The authors use a bar chart to compare the loss reduction of models with different numbers of layers (10, 20, and 40) on training and validation tasks. Results show that the 10-layer model achieves the highest loss reduction on training and Chinese validation, while the 40-layer model performs best on English validation, indicating that deeper models may be more effective for certain validation tasks.

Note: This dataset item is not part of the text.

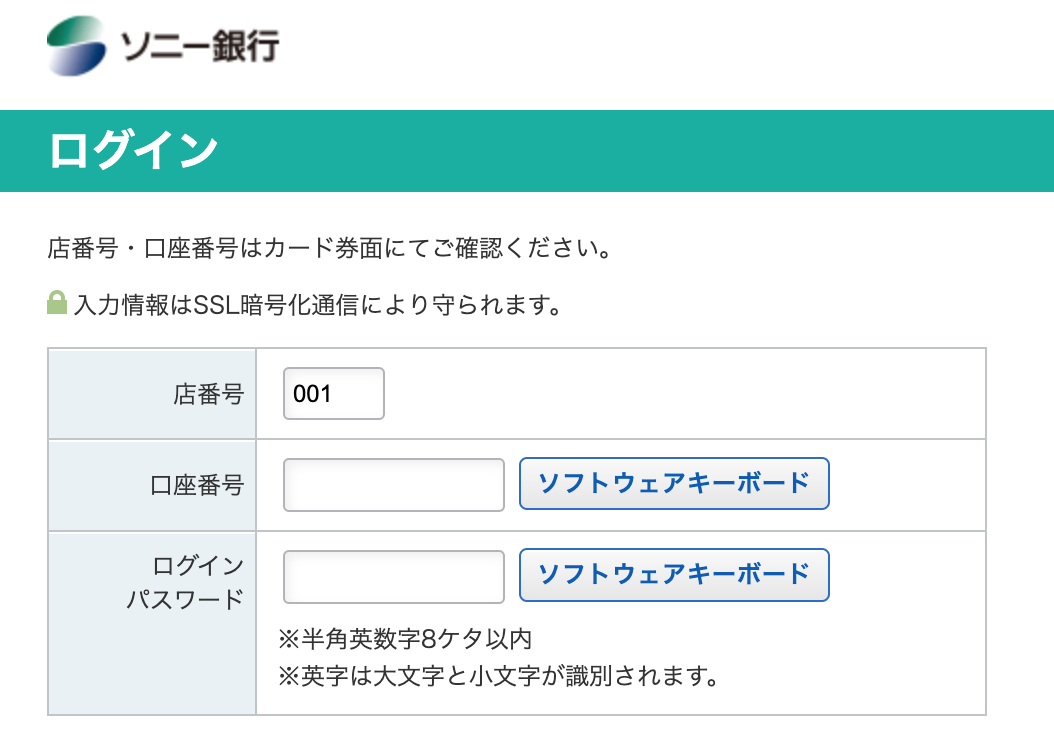
Task: Open ソフトウェアキーボード for 口座番号
Action: coord(674,483)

The authors compare the performance of different model variants on training and validation loss, showing that NE-10B achieves the lowest training loss and NE-12B achieves the lowest validation loss in both Chinese and English. The results indicate that increasing the model size from 10B to 12B parameters improves validation performance, with NE-12B outperforming PLE-10B and PLNE-12B across all metrics.

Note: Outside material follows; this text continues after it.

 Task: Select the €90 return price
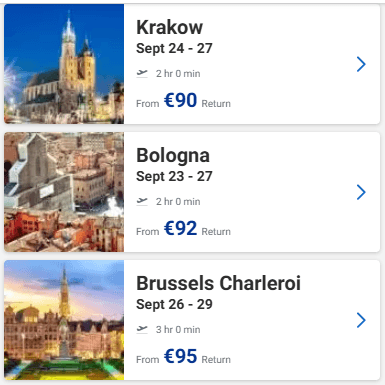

The authors compare LongCat-Flash-Lite-Vanilla and LongCat-Flash-Lite models on a range of benchmarks, showing that LongCat-Flash-Lite achieves higher scores than LongCat-Flash-Lite-Vanilla across most tasks in general, reasoning, and coding domains. This indicates that the proposed scaling approach with N-gram Embedding improves model performance over the baseline.

Results show that N-gram Embedding scaling outperforms expert scaling at high sparsity levels, with the performance advantage diminishing as the parameter ratio increases beyond a certain point. The optimal integration of N-gram Embedding occurs when the number of experts exceeds a threshold, and its benefits are more pronounced in wider models, while deeper models reduce its relative advantage.

The authors compare LongCat-Flash-Lite, which uses N-gram Embedding scaling, against several state-of-the-art models across multiple capability domains. Results show that LongCat-Flash-Lite achieves superior performance in agentic tool use and coding tasks, outperforming models like Qwen3-Next-80B-A3B-Instruct and Gemini 2.5 Flash-Lite, while maintaining competitive results in general knowledge and mathematical reasoning benchmarks. This indicates that scaling total parameters through N-gram Embedding effectively enhances model capabilities, particularly in practical, real-world applications.